I built a simple program running via Apache that throttles RSS downloads: a given IP and user agent combination can only request a given RSS feed file if it’s changed since they last retrieved it.
He argues that this solution worked for him. It’s hard to tell from his daily RSS bar-chart whether the solution (deployed on 11/20) is responsible for the decrease in RSS bandwidth (which seems to start a couple of days before that), but what concerns me most about this solution is that it requires per-client state to be maintained on the server.
I’m uncomfortable with this solution because it’s hard to make it scale. First, you have to hit a database (of some kind) to cross-reference the client IP address with its last fetch time. Maybe that’s not a big deal; after all, you’re hitting the database to read your website data too. But then you have to write to the database in order to record the new fetch time (if the RSS feed has changed), and database writes are slow.

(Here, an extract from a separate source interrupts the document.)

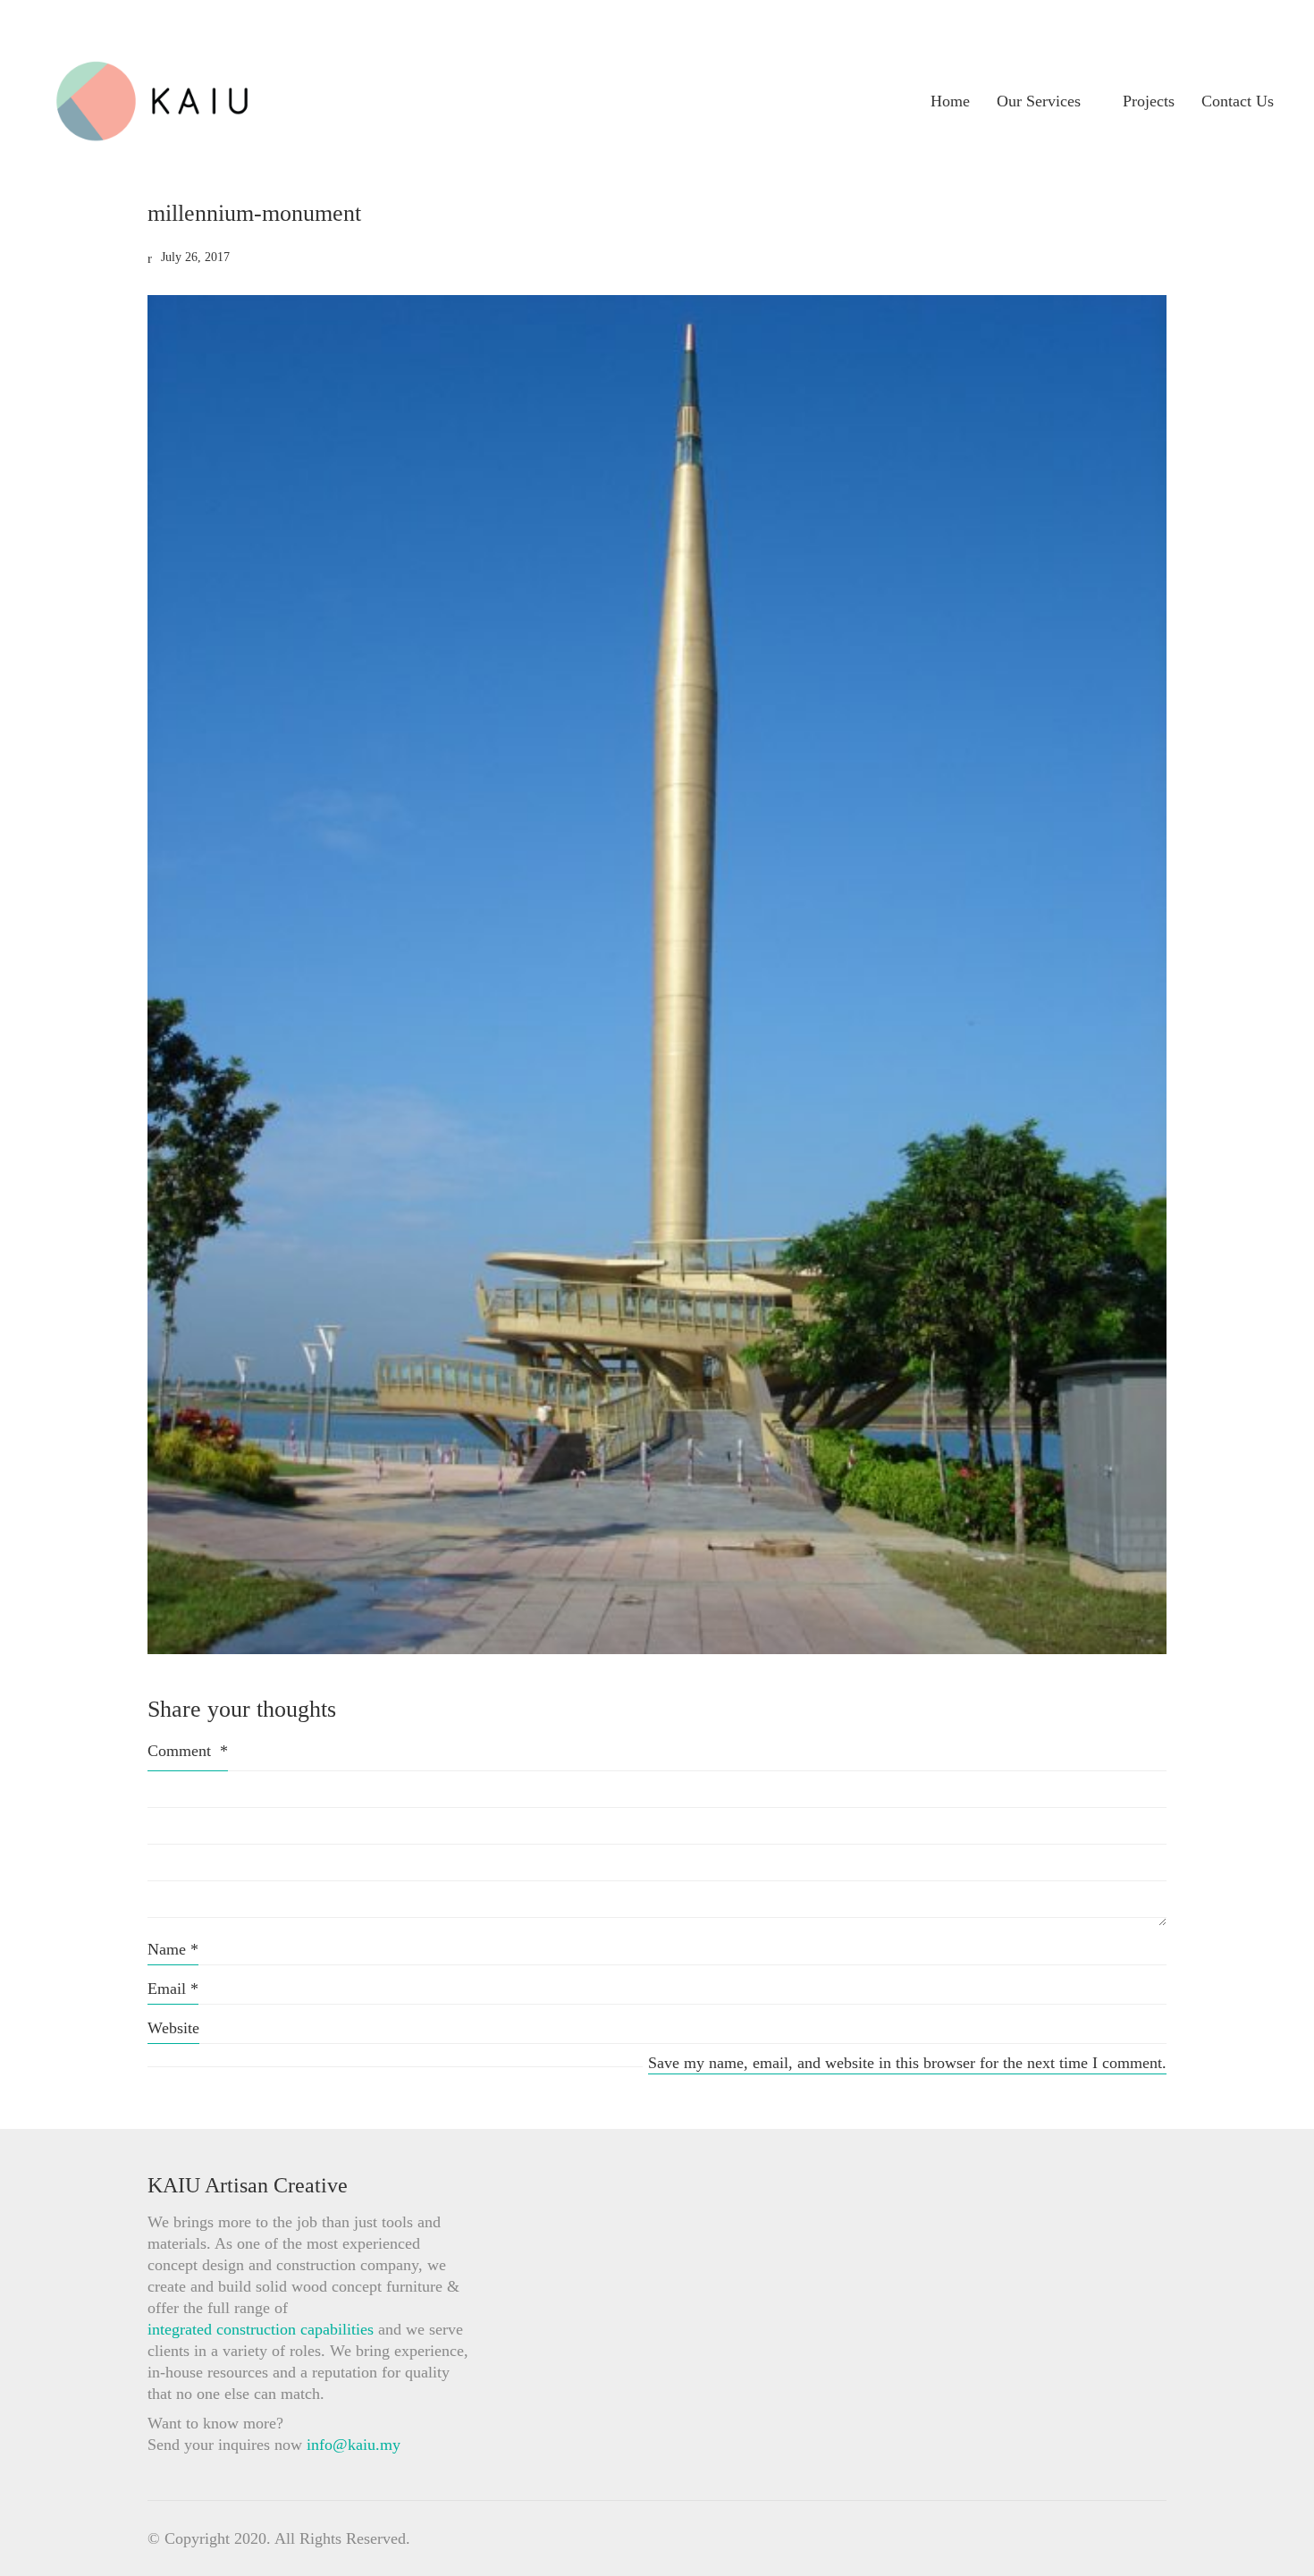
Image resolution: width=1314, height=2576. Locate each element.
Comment (187, 1751)
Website (173, 2028)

The other obvious problem with this approach is that IP address (well, IP address combined with User-Agent) is no good for hosts hidden by address translation. Actually, I don’t think the User-Agent string helps much at all, since hosts behind NATs (home computers, office computers) tend to have homogenous software environments and are therefore likely to have identical UAs. So that means only one user behind a NAT is able to get each new RSS item. (Not one at a time: one, period. Until the RSS changes again, and then it’s a race to see who can snag the file first.) [Update: Dann Sheridan experiences this exact problem.]